> [Assignment]: From the entries below, please output exactly the lines starting at the one containing "The height and width of the screenshot is (630, 1200)." and ending at the one containing "800x500 pixels.", both included.

> [Data for the task]:
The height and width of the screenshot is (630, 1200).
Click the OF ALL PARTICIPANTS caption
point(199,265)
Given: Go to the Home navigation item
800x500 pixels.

* * *

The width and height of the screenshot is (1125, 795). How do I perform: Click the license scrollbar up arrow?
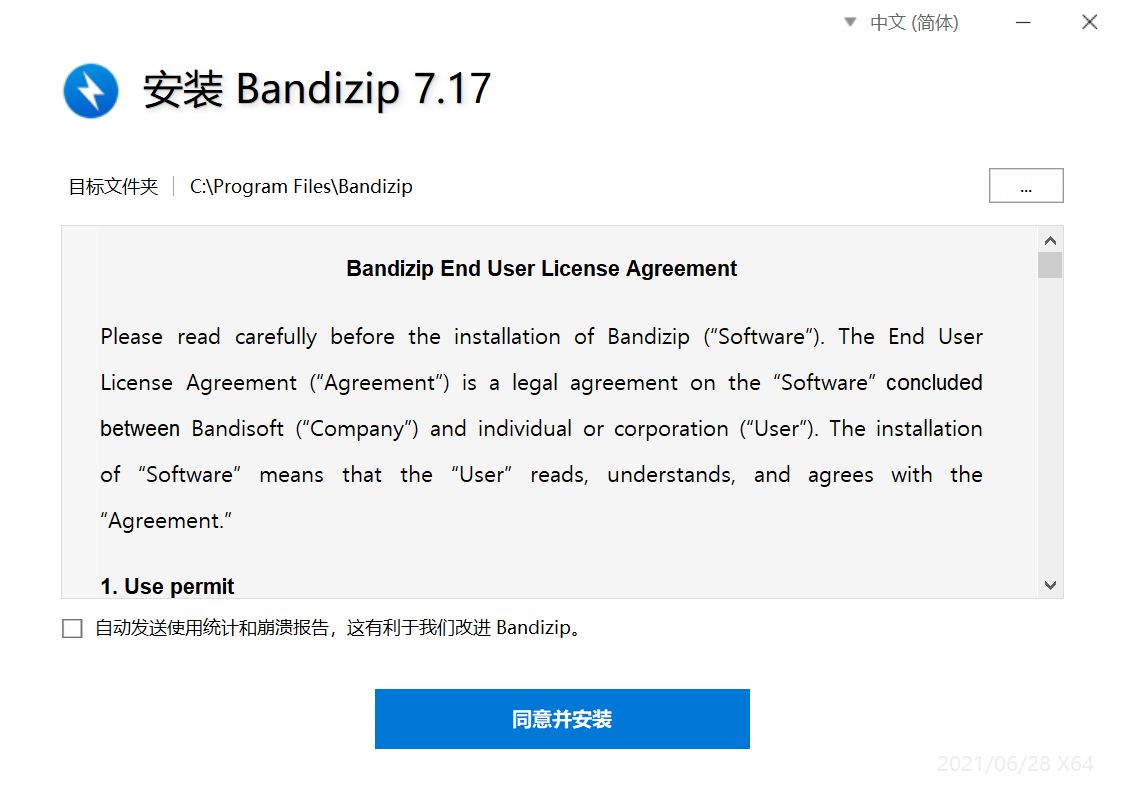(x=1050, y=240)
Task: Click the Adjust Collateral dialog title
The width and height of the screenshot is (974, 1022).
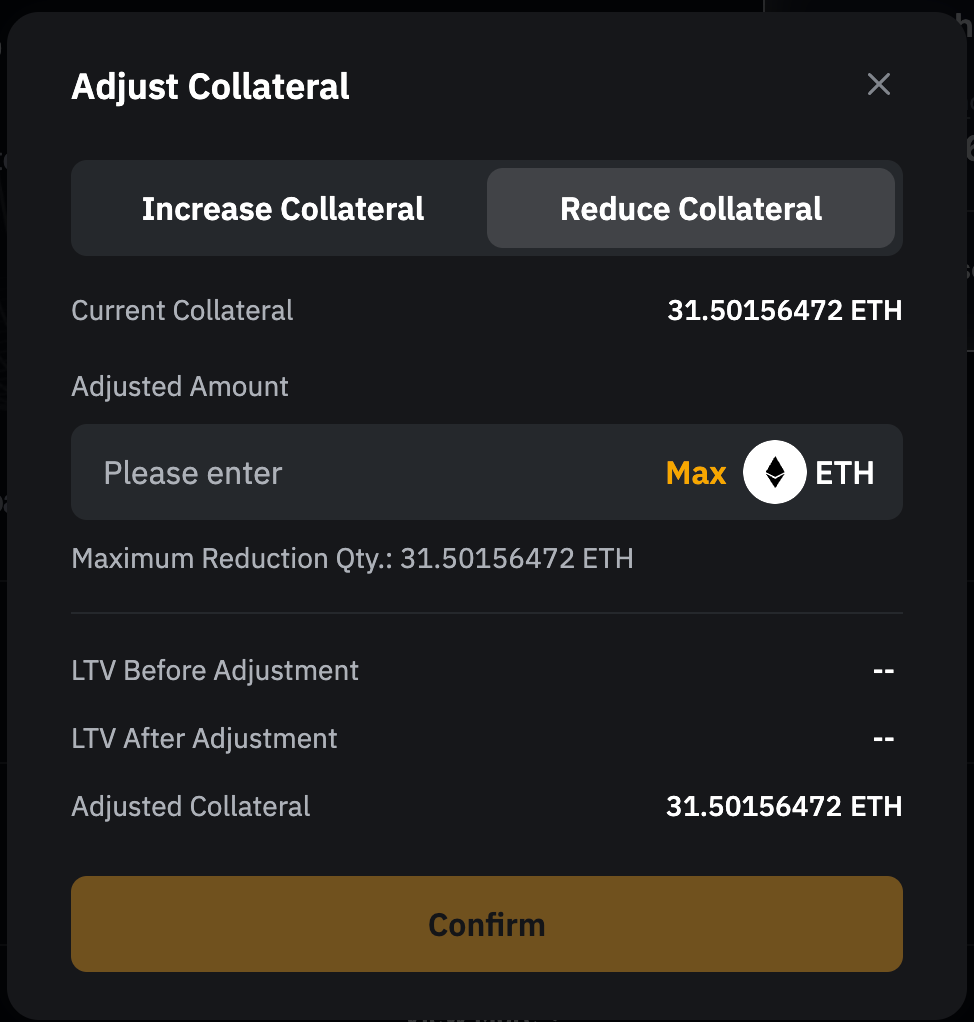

* * *

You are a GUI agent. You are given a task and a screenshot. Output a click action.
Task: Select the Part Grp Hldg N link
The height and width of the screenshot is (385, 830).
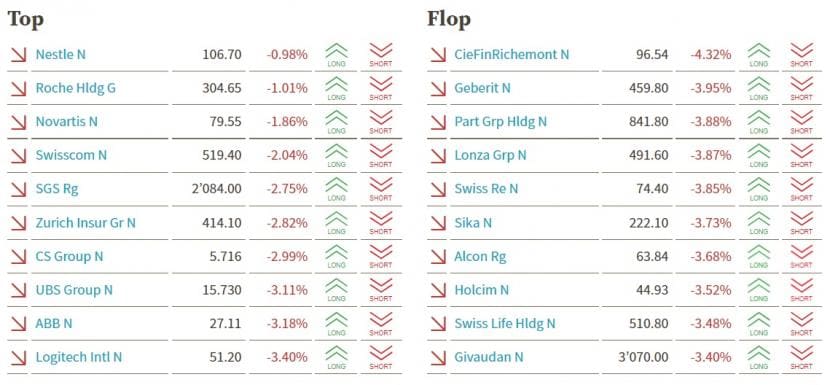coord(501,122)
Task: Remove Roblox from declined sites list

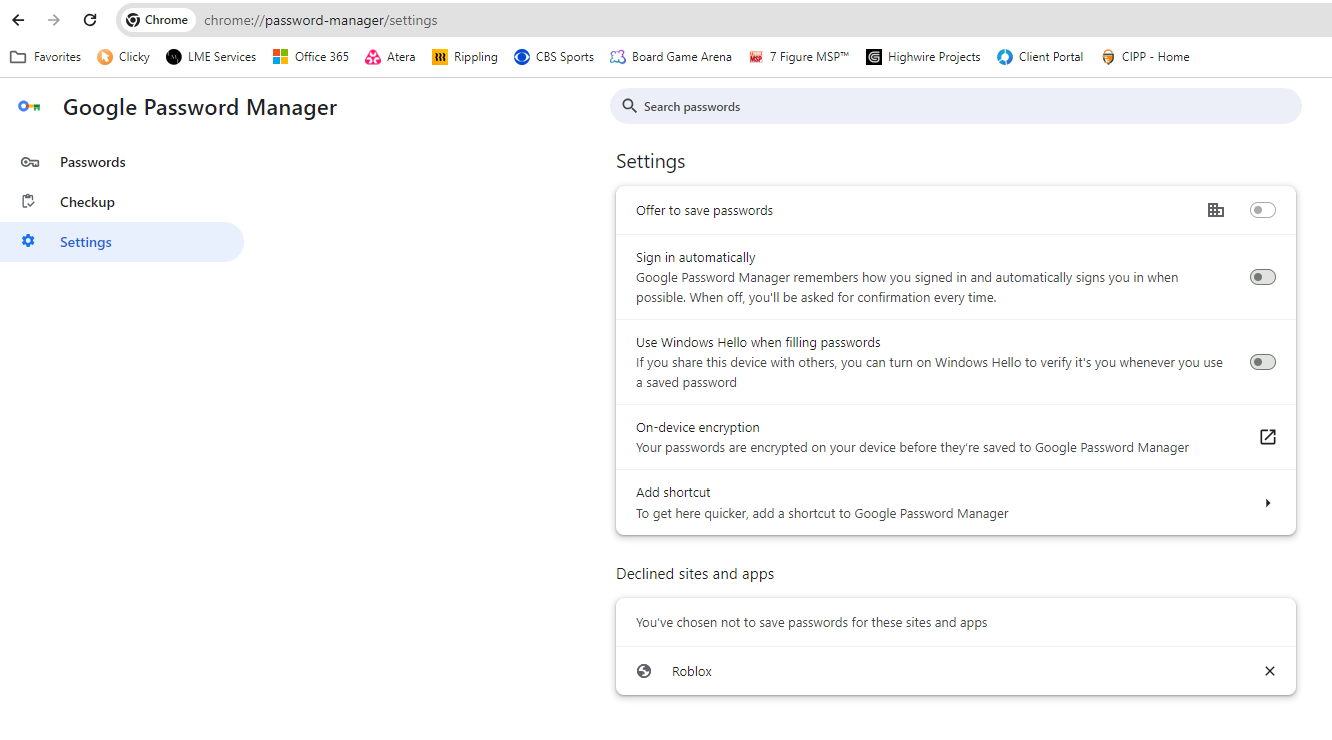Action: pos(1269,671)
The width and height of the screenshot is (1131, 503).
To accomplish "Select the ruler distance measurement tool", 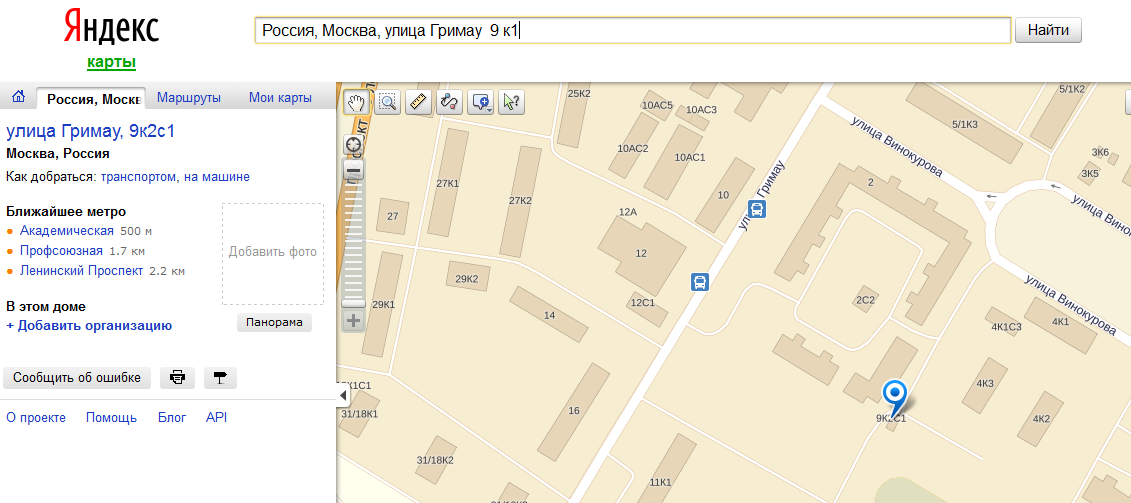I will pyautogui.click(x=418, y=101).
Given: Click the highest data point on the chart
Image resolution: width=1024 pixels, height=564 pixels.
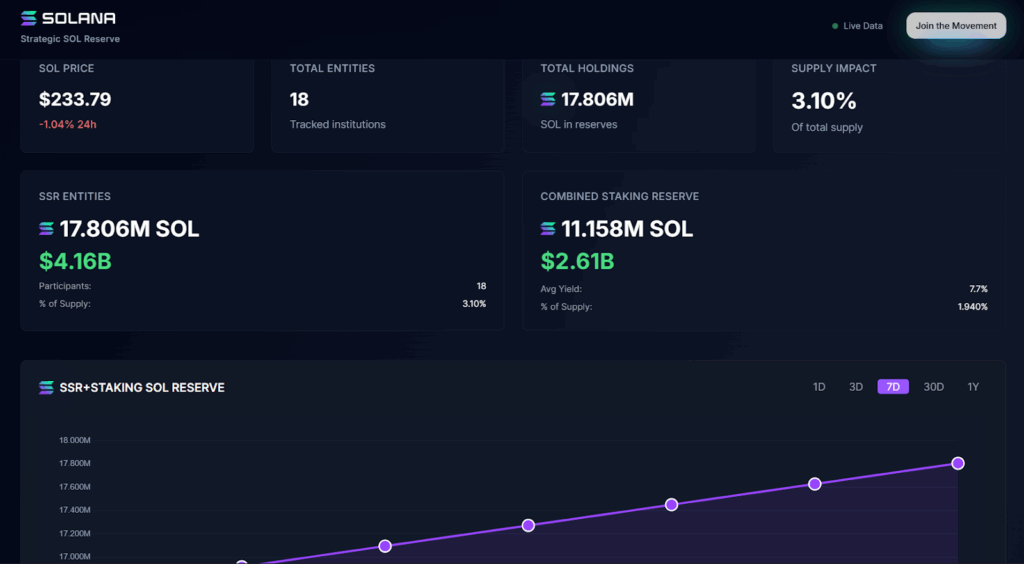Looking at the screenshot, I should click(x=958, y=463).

> [Output below]:
The height and width of the screenshot is (630, 1200).
Click the OF ALL PARTICIPANTS caption
point(199,265)
Given: Go to the Home navigation item
800x500 pixels.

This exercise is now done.